Red blood cells generated from stem cells, called cultured RBCs (cRBCs), may alleviate the shortage of blood supplies worldwide. The intermediate product, nucleated cRBCs, may further bypass the inconvenience of RBC manufacturing. Elucidating the in vivo behavior of cRBCs, especially the interaction between cRBCs and macrophages, will aid in understanding the effects of their transfusion and facilitate the clinical translation of these cells.
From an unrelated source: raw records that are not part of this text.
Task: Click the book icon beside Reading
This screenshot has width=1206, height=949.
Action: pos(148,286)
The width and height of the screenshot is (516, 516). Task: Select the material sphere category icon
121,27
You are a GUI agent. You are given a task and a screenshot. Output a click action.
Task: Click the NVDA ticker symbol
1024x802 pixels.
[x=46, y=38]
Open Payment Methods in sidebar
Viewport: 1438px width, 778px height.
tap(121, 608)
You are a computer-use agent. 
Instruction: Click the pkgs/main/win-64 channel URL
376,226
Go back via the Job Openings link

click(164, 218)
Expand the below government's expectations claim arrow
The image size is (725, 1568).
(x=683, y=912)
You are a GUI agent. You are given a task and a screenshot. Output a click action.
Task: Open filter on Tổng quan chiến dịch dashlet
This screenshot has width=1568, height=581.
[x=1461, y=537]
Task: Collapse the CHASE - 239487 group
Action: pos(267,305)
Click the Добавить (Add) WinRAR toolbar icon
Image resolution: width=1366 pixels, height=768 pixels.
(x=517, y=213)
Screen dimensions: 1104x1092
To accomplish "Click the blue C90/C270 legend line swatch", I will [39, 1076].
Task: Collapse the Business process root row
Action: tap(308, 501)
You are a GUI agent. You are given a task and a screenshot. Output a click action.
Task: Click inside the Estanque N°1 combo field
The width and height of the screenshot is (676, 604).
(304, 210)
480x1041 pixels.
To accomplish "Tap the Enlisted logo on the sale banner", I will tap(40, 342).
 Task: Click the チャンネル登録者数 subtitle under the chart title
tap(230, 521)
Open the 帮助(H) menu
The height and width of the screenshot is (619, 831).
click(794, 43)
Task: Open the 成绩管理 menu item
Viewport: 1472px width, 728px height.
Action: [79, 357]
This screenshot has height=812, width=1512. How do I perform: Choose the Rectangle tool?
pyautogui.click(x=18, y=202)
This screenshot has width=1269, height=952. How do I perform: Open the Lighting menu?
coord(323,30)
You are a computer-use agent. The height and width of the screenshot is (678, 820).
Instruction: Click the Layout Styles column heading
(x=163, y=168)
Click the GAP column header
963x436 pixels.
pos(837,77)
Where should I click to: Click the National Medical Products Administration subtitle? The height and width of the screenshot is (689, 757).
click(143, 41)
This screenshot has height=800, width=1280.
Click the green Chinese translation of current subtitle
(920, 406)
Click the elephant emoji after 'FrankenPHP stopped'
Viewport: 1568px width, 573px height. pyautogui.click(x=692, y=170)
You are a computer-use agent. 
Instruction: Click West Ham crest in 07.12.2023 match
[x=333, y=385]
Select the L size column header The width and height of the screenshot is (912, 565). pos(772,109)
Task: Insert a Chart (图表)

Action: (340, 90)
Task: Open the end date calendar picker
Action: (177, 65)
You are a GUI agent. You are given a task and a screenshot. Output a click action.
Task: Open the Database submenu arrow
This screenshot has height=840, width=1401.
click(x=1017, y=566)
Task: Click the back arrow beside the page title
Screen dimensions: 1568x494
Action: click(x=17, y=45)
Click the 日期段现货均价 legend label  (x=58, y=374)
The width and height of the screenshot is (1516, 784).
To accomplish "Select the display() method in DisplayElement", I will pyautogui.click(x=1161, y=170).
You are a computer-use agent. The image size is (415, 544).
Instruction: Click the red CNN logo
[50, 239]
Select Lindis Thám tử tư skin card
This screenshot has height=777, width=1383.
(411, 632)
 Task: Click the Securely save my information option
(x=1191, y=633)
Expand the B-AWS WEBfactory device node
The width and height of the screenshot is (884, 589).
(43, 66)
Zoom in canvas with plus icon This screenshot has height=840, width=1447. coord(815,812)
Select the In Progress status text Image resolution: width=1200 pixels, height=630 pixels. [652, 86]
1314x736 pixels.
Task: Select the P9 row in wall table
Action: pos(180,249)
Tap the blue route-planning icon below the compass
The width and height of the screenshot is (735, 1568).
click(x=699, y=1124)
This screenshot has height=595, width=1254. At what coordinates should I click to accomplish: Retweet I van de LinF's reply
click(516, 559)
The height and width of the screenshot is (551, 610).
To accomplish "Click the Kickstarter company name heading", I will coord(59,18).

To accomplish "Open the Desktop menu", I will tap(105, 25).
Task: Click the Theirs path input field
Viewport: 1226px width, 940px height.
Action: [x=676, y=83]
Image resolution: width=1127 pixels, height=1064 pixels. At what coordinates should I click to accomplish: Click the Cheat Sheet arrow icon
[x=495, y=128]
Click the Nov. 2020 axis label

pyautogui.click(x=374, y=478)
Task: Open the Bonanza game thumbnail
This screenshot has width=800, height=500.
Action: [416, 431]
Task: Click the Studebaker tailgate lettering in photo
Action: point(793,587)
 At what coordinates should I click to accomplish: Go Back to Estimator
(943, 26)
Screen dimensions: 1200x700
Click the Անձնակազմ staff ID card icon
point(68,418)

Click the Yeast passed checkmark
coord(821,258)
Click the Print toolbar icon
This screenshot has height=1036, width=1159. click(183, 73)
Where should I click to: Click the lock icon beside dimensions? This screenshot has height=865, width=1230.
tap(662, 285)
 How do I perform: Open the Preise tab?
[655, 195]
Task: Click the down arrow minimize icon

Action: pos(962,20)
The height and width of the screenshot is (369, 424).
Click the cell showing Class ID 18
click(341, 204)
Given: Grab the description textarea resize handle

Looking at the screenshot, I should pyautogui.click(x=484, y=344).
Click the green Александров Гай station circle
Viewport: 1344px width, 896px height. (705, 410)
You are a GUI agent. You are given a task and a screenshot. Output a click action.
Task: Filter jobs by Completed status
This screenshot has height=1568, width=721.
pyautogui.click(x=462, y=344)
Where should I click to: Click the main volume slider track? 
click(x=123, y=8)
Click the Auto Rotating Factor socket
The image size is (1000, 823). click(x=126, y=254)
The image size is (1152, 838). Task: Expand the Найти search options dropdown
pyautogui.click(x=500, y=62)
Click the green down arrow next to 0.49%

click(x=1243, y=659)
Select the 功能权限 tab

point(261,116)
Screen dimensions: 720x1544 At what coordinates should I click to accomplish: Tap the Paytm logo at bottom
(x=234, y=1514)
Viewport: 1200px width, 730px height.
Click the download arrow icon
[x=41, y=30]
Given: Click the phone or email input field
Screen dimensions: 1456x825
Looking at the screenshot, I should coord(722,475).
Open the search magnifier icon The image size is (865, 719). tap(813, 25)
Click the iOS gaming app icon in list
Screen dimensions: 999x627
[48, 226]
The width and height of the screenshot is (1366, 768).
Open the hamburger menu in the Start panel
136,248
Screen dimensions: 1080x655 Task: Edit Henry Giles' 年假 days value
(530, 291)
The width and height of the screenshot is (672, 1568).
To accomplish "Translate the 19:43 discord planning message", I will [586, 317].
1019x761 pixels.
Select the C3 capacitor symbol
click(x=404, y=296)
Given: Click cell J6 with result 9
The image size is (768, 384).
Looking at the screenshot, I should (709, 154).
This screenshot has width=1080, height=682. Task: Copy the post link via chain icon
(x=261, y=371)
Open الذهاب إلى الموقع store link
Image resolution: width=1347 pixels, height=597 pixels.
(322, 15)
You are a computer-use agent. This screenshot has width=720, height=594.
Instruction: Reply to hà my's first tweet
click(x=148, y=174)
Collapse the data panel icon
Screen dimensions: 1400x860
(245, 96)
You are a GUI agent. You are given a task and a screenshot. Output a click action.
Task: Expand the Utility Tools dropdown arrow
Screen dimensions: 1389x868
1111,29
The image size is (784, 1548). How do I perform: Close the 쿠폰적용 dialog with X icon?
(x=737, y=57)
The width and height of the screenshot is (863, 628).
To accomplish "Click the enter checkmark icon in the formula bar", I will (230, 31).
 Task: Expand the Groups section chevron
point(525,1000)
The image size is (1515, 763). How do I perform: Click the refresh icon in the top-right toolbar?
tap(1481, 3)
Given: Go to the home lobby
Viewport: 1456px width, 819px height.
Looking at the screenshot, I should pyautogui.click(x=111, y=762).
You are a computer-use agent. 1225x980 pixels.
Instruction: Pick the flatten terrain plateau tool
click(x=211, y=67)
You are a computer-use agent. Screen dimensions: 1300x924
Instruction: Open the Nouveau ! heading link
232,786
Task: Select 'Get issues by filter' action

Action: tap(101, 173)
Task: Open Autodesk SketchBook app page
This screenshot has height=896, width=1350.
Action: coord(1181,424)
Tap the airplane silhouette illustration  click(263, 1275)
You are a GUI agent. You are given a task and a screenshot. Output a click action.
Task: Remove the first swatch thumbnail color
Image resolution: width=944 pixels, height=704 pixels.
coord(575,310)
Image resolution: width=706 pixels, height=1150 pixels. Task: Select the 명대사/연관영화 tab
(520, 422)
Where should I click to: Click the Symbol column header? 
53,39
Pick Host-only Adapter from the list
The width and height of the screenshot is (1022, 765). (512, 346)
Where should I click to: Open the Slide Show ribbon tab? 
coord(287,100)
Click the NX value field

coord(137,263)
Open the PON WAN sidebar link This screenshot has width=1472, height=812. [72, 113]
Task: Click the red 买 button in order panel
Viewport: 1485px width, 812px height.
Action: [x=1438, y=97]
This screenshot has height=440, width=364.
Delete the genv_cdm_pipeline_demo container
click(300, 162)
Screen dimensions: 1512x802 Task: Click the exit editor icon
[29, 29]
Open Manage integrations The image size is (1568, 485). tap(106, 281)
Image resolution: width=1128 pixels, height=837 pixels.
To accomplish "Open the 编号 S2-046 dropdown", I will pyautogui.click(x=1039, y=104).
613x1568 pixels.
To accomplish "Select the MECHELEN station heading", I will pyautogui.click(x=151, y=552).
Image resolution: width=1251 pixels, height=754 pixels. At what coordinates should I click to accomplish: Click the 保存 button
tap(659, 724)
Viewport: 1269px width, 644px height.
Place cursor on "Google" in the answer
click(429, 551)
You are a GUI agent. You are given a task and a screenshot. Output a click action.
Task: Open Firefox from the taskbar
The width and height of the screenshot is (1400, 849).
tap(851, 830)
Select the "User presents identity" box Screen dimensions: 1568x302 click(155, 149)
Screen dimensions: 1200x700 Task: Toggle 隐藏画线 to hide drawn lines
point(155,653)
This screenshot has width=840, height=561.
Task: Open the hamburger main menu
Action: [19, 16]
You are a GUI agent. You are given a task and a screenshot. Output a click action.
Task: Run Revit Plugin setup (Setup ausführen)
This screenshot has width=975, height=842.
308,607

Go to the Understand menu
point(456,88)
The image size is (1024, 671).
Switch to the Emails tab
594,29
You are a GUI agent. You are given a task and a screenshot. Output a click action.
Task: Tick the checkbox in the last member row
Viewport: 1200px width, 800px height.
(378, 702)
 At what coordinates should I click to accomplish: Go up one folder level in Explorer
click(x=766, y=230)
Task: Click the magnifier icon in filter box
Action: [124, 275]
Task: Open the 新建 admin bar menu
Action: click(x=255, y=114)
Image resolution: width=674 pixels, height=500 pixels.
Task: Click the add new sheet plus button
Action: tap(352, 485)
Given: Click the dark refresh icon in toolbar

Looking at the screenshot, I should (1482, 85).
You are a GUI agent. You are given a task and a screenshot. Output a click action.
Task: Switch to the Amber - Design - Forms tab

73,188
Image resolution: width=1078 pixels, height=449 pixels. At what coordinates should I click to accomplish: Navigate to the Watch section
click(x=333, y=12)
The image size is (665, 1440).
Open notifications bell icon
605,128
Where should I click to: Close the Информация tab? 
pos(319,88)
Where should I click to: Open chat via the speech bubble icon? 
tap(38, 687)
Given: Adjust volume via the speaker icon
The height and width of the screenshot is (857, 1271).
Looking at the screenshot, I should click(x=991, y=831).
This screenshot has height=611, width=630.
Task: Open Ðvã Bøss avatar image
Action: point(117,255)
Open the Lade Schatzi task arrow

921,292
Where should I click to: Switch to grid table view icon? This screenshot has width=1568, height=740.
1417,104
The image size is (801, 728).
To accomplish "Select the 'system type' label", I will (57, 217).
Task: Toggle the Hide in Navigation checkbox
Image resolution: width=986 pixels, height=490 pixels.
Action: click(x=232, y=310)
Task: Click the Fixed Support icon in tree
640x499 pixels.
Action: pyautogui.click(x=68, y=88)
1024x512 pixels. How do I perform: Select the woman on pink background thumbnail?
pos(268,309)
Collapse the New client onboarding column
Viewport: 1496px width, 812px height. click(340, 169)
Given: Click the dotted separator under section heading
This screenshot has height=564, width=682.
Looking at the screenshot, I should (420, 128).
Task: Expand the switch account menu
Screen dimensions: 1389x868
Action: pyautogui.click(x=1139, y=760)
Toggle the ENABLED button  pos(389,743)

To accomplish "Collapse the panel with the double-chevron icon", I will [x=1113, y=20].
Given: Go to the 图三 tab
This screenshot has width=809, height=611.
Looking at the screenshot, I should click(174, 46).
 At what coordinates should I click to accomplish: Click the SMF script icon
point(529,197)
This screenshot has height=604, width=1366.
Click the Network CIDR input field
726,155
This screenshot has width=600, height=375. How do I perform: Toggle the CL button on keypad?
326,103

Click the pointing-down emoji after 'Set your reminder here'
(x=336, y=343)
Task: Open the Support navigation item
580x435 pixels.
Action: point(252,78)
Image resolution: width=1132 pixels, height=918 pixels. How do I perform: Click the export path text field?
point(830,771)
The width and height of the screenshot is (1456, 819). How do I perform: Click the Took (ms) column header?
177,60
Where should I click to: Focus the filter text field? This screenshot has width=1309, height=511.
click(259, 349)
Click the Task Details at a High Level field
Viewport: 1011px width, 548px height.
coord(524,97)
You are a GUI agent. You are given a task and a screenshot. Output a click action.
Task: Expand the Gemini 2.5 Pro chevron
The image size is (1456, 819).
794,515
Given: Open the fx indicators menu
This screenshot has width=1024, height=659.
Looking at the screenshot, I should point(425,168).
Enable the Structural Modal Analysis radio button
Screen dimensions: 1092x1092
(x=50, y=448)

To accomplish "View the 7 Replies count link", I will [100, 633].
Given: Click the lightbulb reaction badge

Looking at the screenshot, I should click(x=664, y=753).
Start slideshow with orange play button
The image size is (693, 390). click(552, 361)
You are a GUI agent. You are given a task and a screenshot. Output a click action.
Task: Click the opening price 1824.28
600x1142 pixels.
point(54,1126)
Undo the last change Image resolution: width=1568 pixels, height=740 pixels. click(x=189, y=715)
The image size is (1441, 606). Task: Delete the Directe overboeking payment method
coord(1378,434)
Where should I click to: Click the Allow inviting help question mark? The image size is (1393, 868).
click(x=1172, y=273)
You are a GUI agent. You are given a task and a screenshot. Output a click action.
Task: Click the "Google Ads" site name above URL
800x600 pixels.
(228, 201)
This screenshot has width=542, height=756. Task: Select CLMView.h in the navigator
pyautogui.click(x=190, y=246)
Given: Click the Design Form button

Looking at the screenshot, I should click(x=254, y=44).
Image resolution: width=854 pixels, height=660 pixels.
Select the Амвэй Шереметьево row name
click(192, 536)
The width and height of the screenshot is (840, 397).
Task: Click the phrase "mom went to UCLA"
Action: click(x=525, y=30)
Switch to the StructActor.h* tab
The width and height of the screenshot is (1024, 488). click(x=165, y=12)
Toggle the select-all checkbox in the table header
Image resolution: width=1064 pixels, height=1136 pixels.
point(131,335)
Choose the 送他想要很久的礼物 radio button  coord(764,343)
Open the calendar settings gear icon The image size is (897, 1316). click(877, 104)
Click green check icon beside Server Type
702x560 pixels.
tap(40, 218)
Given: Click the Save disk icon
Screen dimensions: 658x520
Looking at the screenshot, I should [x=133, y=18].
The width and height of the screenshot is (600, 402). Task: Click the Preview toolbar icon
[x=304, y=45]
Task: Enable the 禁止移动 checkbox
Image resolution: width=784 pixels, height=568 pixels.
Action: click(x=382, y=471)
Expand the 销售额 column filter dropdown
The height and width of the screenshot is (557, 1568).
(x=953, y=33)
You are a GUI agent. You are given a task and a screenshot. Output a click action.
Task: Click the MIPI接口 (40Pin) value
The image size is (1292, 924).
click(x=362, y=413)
In this study, we generated large-scale nucleated cRBCs from cord blood mononuclear cells using G-Rex bioreactors and evaluated their in vivo distribution, maturation and function by infusing these cells into irradiated NOD/SCID mice and comparing them with the properties of infused mature human RBCs. Similar to the infusion of mature human RBCs, in the absence of macrophage depletion, the infusion of cRBCs improved the maintenance of the red blood cell count and hemoglobin concentration, but the infused human cells were barely detected in the peripheral blood of the mice. Immature cRBCs accumulated in various organs, including the spleen, bone marrow and liver, at 2 h postinfusion, independent of macrophage depletion. Macrophages phagocytose mature foreign RBCs while nursing immature cRBCs until maturation; the difference in the innate expression of cRBCs during maturation might account for this effect. In the short term after transfusion, the spleen and bone marrow were the major sites of cRBC maturation. In the liver, macrophages primarily functioned to clear mature foreign RBCs. cRBCs matured, enucleated, and were released into the circulation within one to three days after infusion. Pulmonary accumulation of cRBCs and embolism were not observed after the cRBC infusion. Nucleated cRBCs can mature in vivo, and their transfusion advances our understanding of their potential as future transfusion products.